Magic in the Moonlight è un po’ il testamento di Woody. La nostra recensione

Il 79enne Allen ci ripensa e abbandona in questo film l'atteggiamento ateo, nichilista e razionale dei film precedenti, puntando tutto sull'amore nel suo film più romantico di sempre

Continua la lunga trasferta di Woody Allen in terra europea. Dopo Barcellona, Parigi, Londra e Roma, il regista newyorchese si accoccola nella luminosa Costa azzurra, regione dominata da elitari possidenti di villone e parchi fioriti antistanti la riviera e in perenne villeggiatura. La location è ideale per insediarvi la sua nuova brillante commedia, sulla scia di screwball e sophisticated comedy ma in assenza del sapore pepato di quelle commedie anni ’30, ammansita com’è da toni più smorzati e delicati.

Berlino, 1928. Colin Firth è il mago pseudo-cinese Wei Ling Soo, prestigiatore di fama mondiale capace di far sparire un elefante o di teletrasportarsi davanti al suo pubblico estasiato. Dietro alla maschera di Wei Ling si nasconde in realtà Stanley Crawford, gentiluomo inglese saccente e dal pessimo carattere che accetta la sfida di un collega di smascherare una sedicente medium, la quale ha irretito con le sue astuzie e i suoi supposti poteri una ricchissima famiglia in villeggiatura sulla costa francese.

Sarà l’amico a introdurlo nella dimora dei facoltosi Catledge sotto la falsa identità di businessman. La deliziosa sensitiva Sophie Baker (Emma Stone) indovinerà parecchi dettagli privati della vita di Stanley, facendo incrinare il suo scetticismo, ma soprattutto – tra una seduta spiritica e l’altra – lo incanterà con i suoi occhioni chiari, i vestitini color pastello, i cappellini con la cloche a motivi floreali e lo spirito brioso, mettendo in seria crisi la sua recidiva intolleranza verso il sovrannaturale.

Il film è soprattutto questo: uno scontro tra fredde posizioni empiriche basate solo sui cinque sensi e la calorosa consolazione del sesto senso e del mistero; una dissertazione a suon di battibecchi (dietro ai quali si nasconde l’attrazione irresistibile tra i due), in cui l’agnostico ammette il suo desiderio di essere sconfitto da qualcosa di ineffabile, di essere vinto dalla potenza del magico. Dietro a questo desiderio, in realtà, si muove il sentimento più illogico e meno inquadrabile di tutti: l’amore. E sarà proprio l’innamoramento per una persona così opposta a lui a trasformare Stanley in un uomo nuovo, a prescindere dall’effettiva credibilità dei poteri di Sophie.
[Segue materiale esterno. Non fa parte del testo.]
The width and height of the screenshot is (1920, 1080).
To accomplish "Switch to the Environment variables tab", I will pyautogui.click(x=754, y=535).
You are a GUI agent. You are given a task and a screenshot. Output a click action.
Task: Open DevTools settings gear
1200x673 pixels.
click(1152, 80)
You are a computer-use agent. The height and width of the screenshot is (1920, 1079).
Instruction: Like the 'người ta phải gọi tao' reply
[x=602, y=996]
Stupisce che un film così romantico – senz’altro il suo più romantico di sempre -, arrivi dopo il duro e cinico Blue Jasmine. Pur se quest’ultimo era sicuramente più coerente nell’alveo della filmografia alleniana, Magic in the Moonlight sembra avere una funzione di remissione rispetto all’ateismo e al cieco razionalismo da sempre proclamati dal regista. «Il mondo forse non ha scopo, ma non è del tutto privo di magia» gli dice sua Zia Vanessa e questa magia, ripete insistentemente Woody tra le pieghe di questo film, si chiama amore.

Ripensando alla ferocia di film come Match Point e Blue Jasmine o al cinismo di fondo di Vicky Cristina Barcelona, Magic in the Moonlight suona come una dichiarazione testamentaria da parte del 79enne regista (ha compiuto gli anni due giorni fa), una sorta di revisionismo storico delle sue pellicole precedenti. Pur se l’illusionismo e la divinazione lo avevano sempre attratto (La maledizione dello scorpione di giada, Scoop, Incontrerai l’uomo dei tuoi sogni), venivano sempre trattati con un atteggiamento irridente. Persino l’inganno trova qui una giustificazione plausibile rispetto all’umanissima ricerca della felicità.
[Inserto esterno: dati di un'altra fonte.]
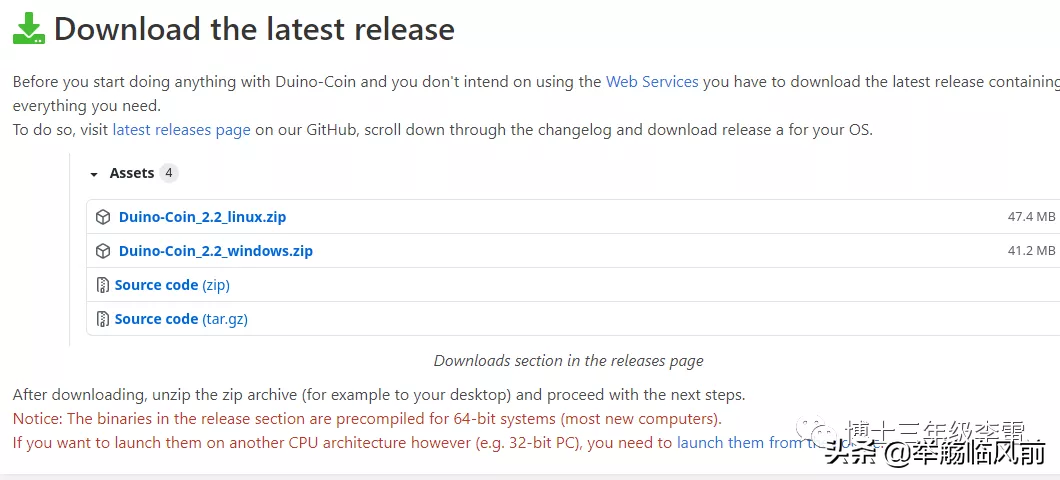Click the Downloads section caption text

pos(569,361)
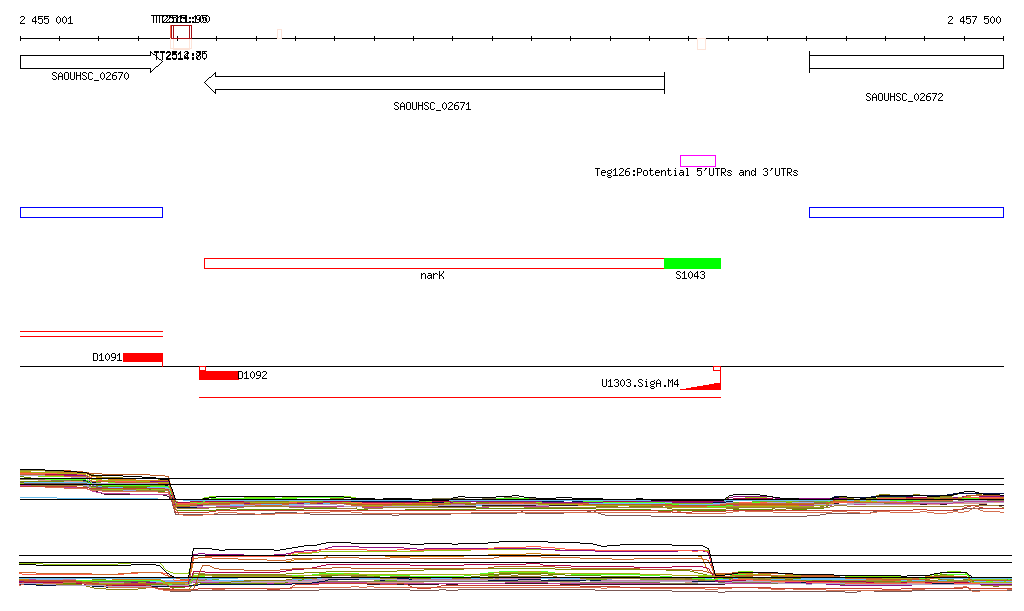1024x611 pixels.
Task: Select the red narK transcript bar
Action: (433, 263)
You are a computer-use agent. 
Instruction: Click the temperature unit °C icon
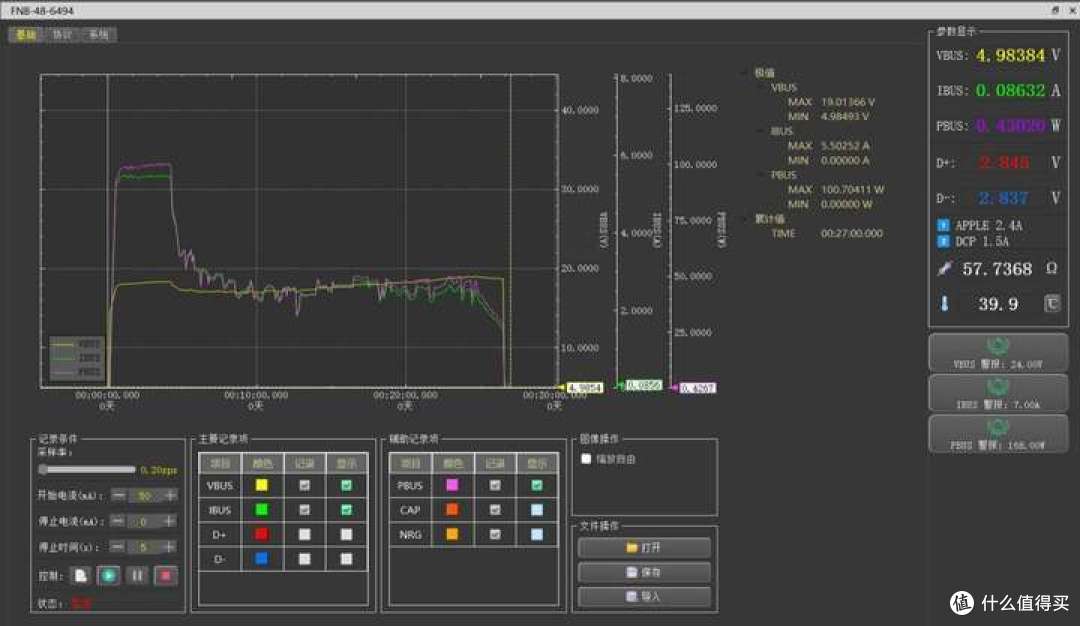(1052, 304)
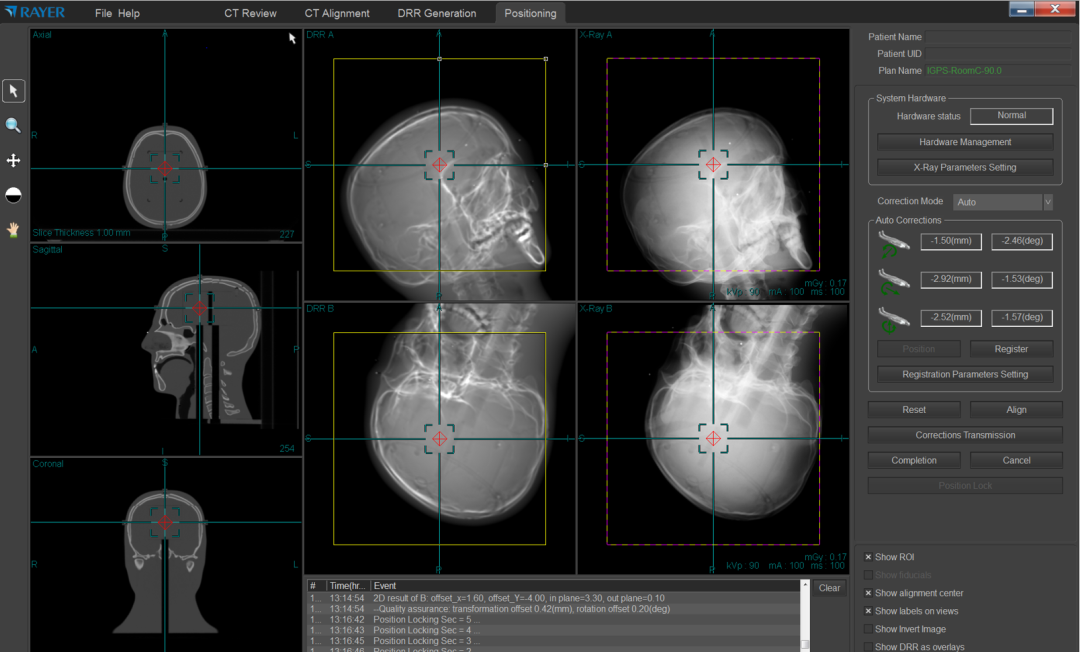Uncheck Show ROI checkbox
This screenshot has width=1080, height=652.
(x=868, y=557)
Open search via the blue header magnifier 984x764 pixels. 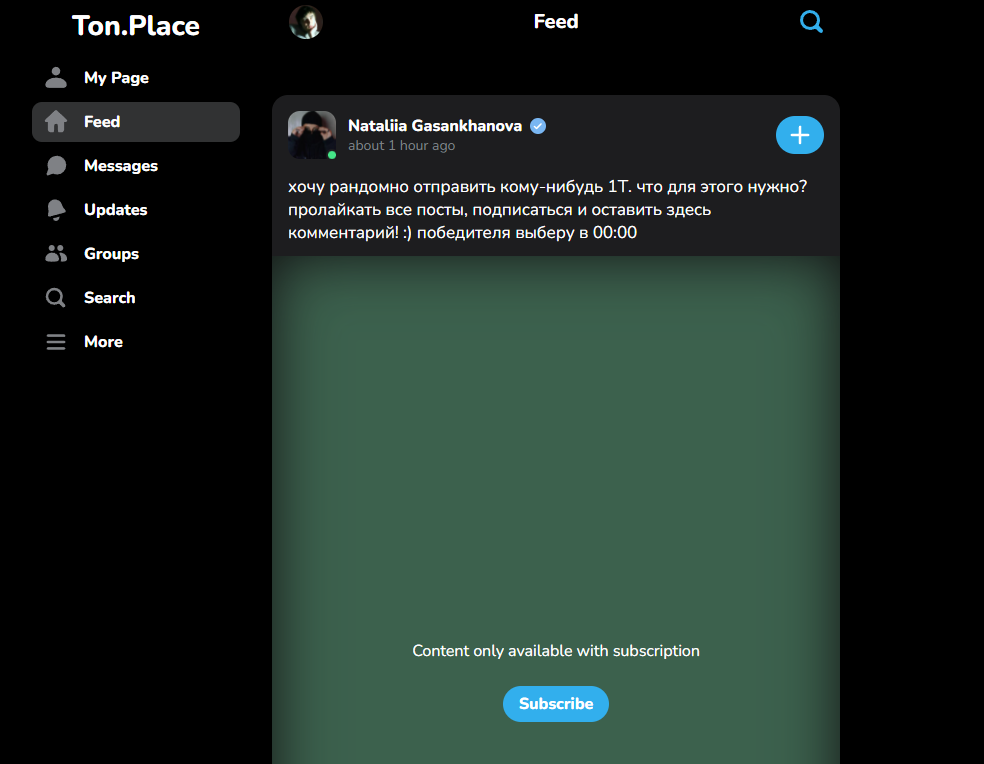tap(811, 22)
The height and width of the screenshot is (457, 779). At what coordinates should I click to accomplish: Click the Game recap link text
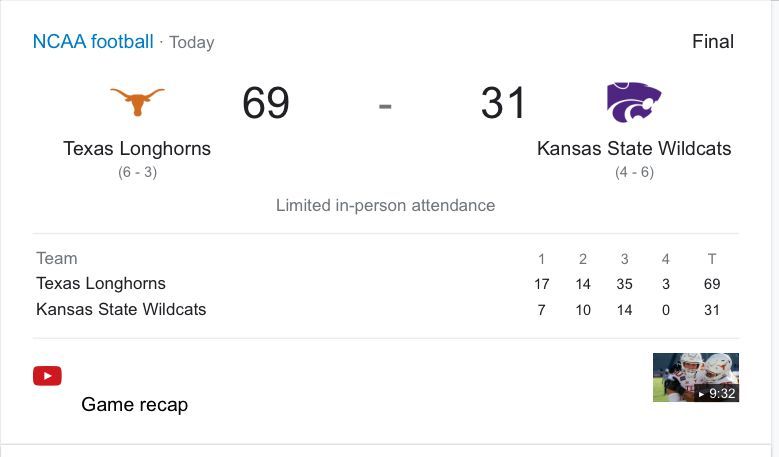[x=134, y=405]
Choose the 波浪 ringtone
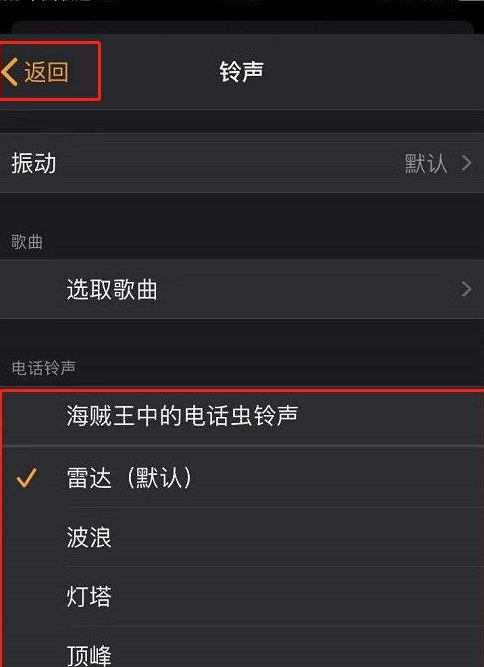 point(242,537)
Magic in the Moonlight (che uscirà domani nei cinema) può essere vissuto in due modi: un divertissement leggero e frizzante come la brezza della Cote Azur o un messaggio preciso a chi conosce la sua visione del mondo. E tuttavia, nonostante le nobilissime intenzioni e la confezione raffinata, intrisa fino in fondo di tutte le cose belle a cui Allen ci ha abituati (la fotografia pregiata, i costumi retrò, le decappotabili e la musica jazz eccetera eccetera), è difficile perdonargli l’assenza di battute che facciano davvero ridere, l’iterazione stancante degli stessi concetti nei dialoghi e una parte centrale che si stiracchia pigramente verso il finale in cui non succede assolutamente nulla. È un film di Woody Allen a tutti gli effetti, ma troppo champagne per lasciare davvero il segno.